セリエA ダイレクト・レポートBACK NUMBER
脅迫、暴行、報復上等の半グレ集団。
ウルトラスの実態を潜入記者が語る。
text by
弓削高志Takashi Yuge
photograph byUniphoto Press
posted2019/10/02 19:00
セリエAなどのゴール裏のサポーターには危険な人物も存在する。それを浄化するための動きをユベントスなどは見せている。
完全なクリーンは絵空事と思う。
その試合で覚えていることと言えば、アウェー側スタンドに隔絶包囲され、90分間罵り続けられたことだけだ。
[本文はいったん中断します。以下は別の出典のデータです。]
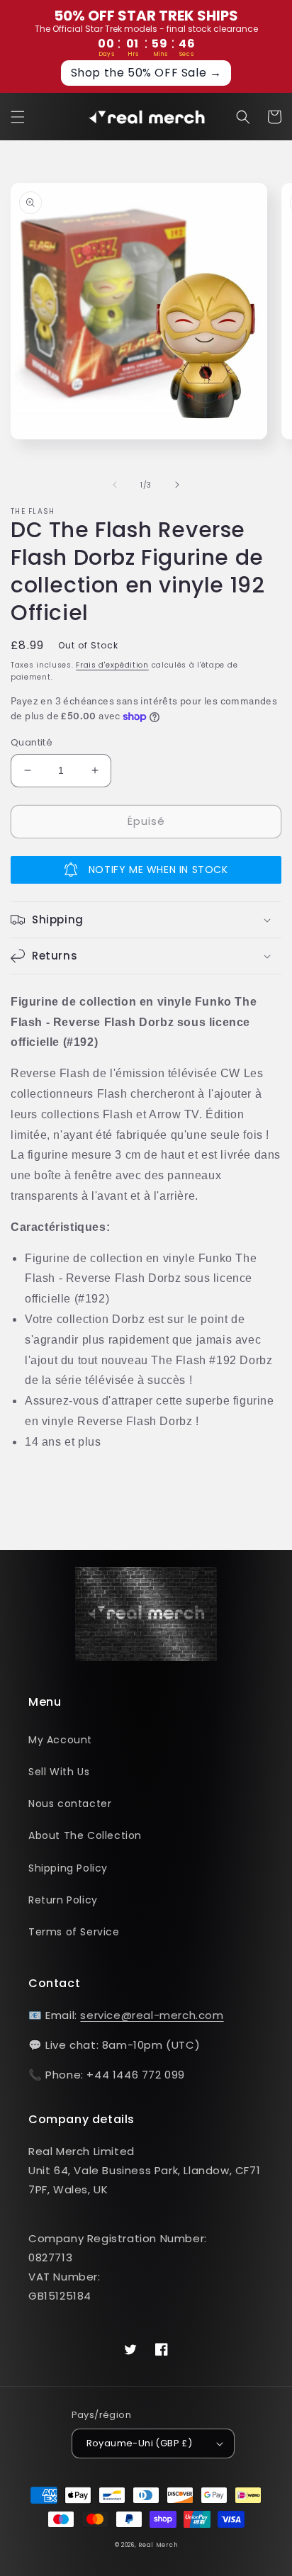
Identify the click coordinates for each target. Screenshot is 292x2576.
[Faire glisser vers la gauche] (114, 484)
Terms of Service (74, 1932)
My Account (60, 1740)
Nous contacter (69, 1803)
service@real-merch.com (151, 2015)
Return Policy (63, 1900)
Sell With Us (58, 1772)
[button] (17, 117)
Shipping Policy (68, 1868)
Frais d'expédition (112, 665)
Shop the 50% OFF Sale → (146, 72)
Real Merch (157, 2545)
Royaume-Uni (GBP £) (139, 2443)
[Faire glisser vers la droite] (177, 484)
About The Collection (85, 1835)
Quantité (31, 742)
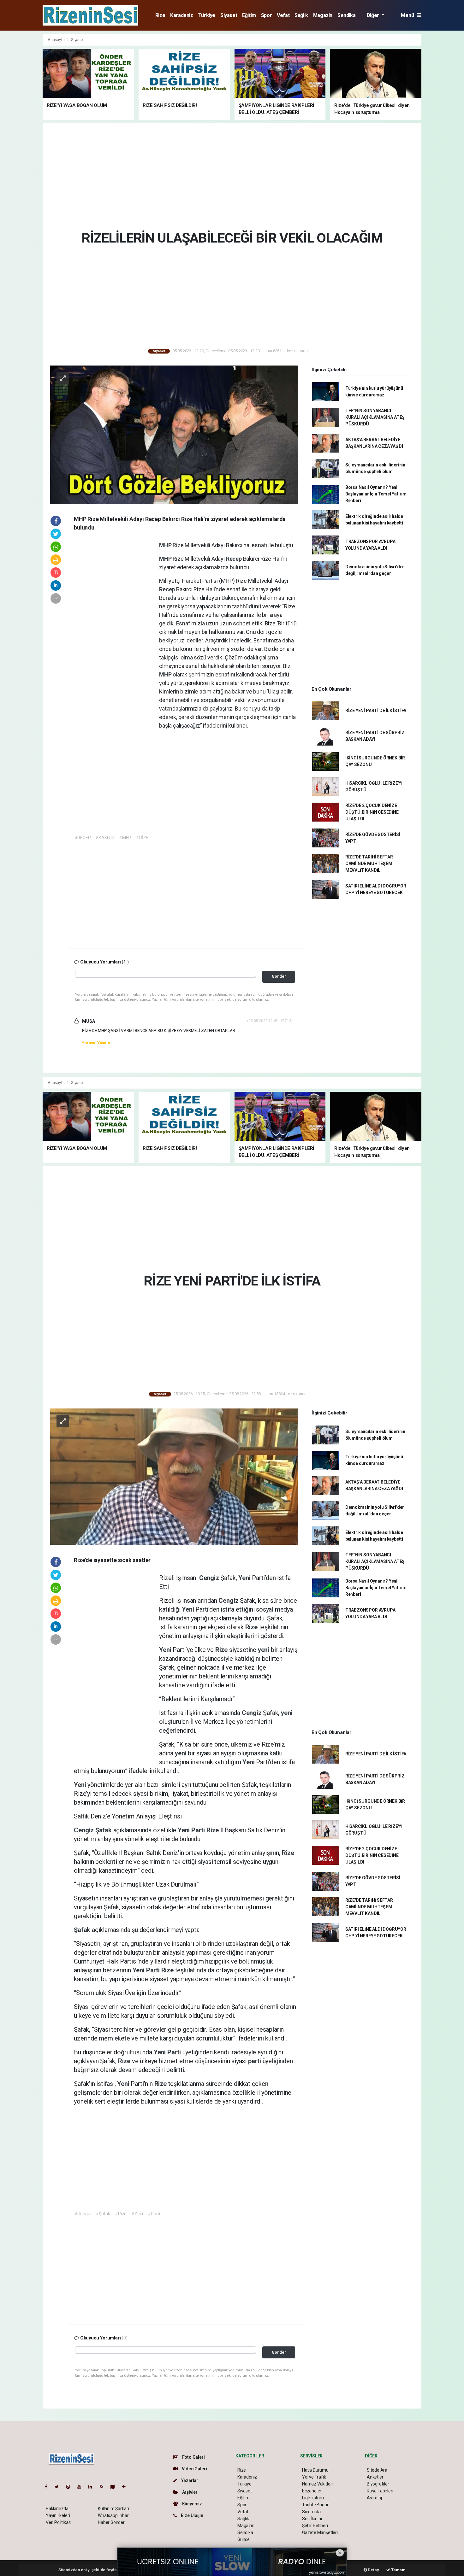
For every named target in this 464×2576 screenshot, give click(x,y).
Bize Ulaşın (191, 2515)
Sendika (346, 15)
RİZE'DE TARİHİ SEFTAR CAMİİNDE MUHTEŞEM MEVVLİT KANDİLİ (369, 863)
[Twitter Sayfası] (59, 2486)
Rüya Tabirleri (380, 2490)
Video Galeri (194, 2468)
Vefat (283, 15)
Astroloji (375, 2497)
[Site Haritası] (115, 2486)
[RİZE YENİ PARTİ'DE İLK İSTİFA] (174, 1475)
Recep (234, 558)
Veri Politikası (58, 2522)
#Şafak (103, 2213)
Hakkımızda (57, 2508)
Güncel (244, 2539)
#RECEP (82, 837)
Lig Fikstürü (313, 2497)
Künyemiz (191, 2503)
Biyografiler (378, 2483)
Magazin (322, 15)
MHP (166, 545)
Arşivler (189, 2492)
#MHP (125, 837)
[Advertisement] (444, 128)
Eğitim (249, 15)
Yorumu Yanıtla (96, 1042)
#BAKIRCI (104, 837)
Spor (266, 15)
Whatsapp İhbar (113, 2515)
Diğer (373, 15)
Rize (160, 15)
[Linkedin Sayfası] (92, 2486)
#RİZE (142, 837)
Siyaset (228, 15)
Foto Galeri (193, 2457)
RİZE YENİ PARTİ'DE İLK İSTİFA (375, 710)
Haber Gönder (111, 2522)
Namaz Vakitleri (317, 2483)
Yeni (245, 1578)
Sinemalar (312, 2511)
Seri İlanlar (312, 2518)
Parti (198, 1830)
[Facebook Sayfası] (48, 2486)
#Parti (154, 2213)
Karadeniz (181, 15)
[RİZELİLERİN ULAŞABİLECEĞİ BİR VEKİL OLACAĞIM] (174, 434)
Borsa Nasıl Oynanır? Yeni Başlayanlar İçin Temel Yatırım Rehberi (376, 494)
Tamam (398, 2569)
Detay (373, 2569)
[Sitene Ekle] (126, 2486)
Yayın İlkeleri (58, 2515)
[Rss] (104, 2486)
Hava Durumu (315, 2470)
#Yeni (137, 2213)
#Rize (121, 2213)
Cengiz (210, 1578)
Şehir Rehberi (315, 2525)
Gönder (279, 976)
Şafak (104, 1830)
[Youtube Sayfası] (81, 2486)
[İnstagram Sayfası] (70, 2486)
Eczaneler (311, 2490)
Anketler (375, 2476)
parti (255, 2061)
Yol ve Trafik (314, 2476)
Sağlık (301, 15)
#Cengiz (82, 2213)
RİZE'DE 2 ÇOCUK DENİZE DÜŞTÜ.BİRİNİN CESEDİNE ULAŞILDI (372, 812)
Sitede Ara (377, 2470)
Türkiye (206, 15)
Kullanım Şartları (113, 2508)
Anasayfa (56, 39)
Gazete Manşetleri (320, 2532)
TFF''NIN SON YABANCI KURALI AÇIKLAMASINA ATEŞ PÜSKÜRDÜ (375, 417)
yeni (264, 1650)
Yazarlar (189, 2480)
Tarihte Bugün (316, 2504)
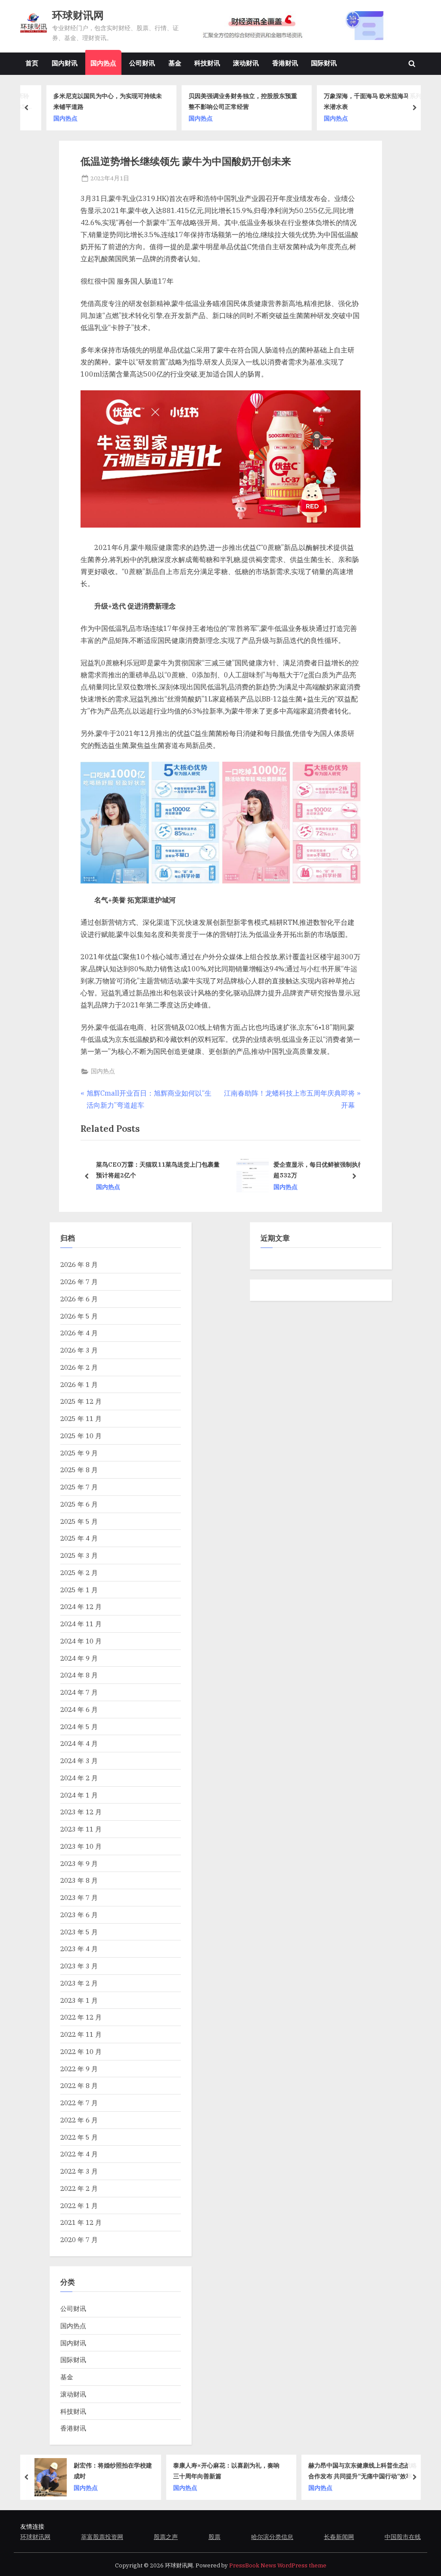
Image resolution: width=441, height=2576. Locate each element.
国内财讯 (65, 63)
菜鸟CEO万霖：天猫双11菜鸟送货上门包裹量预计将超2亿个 (158, 1169)
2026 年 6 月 (79, 1298)
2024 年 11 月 (81, 1623)
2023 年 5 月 (79, 1931)
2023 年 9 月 (79, 1863)
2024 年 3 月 (79, 1760)
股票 (214, 2537)
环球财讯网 (78, 15)
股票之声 (166, 2537)
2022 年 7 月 (79, 2102)
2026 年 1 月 (79, 1384)
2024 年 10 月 (81, 1641)
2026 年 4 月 (79, 1332)
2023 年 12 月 (81, 1811)
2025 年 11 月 (81, 1418)
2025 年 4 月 (79, 1538)
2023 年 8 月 (79, 1880)
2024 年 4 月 (79, 1743)
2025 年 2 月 (79, 1572)
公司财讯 (142, 63)
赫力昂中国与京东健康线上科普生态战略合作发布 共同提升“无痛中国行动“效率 (227, 2470)
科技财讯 (207, 63)
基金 (174, 63)
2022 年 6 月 (79, 2120)
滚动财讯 (246, 63)
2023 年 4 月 (79, 1948)
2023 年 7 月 (79, 1897)
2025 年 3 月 (79, 1555)
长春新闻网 (339, 2537)
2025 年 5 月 (79, 1521)
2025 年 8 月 (79, 1469)
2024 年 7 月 (79, 1692)
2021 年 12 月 (81, 2222)
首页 (31, 63)
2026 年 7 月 (79, 1281)
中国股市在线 (403, 2537)
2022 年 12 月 (81, 2017)
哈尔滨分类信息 (272, 2537)
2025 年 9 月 (79, 1453)
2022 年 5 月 (79, 2137)
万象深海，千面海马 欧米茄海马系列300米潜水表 (363, 101)
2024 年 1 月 (79, 1795)
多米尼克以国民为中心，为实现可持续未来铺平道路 (92, 101)
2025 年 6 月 (79, 1504)
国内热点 (103, 63)
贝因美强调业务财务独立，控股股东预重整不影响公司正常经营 (227, 101)
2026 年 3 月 (79, 1350)
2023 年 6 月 (79, 1914)
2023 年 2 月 (79, 1983)
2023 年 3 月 (79, 1965)
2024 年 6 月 (79, 1709)
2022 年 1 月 (79, 2205)
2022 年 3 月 (79, 2171)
帰りは帰りで、やはり警察車両に前後を挟まれながら護送されると、真夜中の港にバスごと長時間足止めをくらった。船が出たのは深夜1時半を回っていた。
フェリーには法律で乗客全員分の浮き輪が必要らしかった。約1000人いたウルトラス全員分をフェリー会社は用意できず、結局救命道具なしで船は出た。もし沈んでいたら、大問題になっていただろう。
確かにイタリアは、他の4大リーグや北欧と比べてスタジアム近辺の暴力沙汰や犯罪が多いのは事実だろう。
ただし、ウルトラスの現場を少しだけ体験した者としては、そこに何千万という分母を持つヒトの社会がある限り、完全にクリーンな世界は絵空事だと思う。
性善説が、悪意を伴う既得権益に。
クラブとファンの関係の始まりも、きっと性善説に基づいていたはずだ。
サッカークラブがあって、人が集まって、応援組織ができる。
応援しますよ。ありがとう、見返りとして幾枚かチケットを都合しましょう。つまり、持ちつ持たれつ。
しかし、それは馴れ合いとともに悪意を伴う既得権益になった。ユベントスの折衝役が過去に「(大物選手入団セレモニーのような)イベントにはサクラが必要」と、彼らとの共依存を容認する発言をしたこともある。
人の頭数が揃えばそれは圧力団体になり、政治の票田という社会活動に繋がる。それは欧州社会の現実だ。
イタリア・サッカー界は、いわば“毒をもって毒を制す”を地でやってきた。そこに、ユーベが汚名をかぶりながら暴力断絶の一石を投じたのである。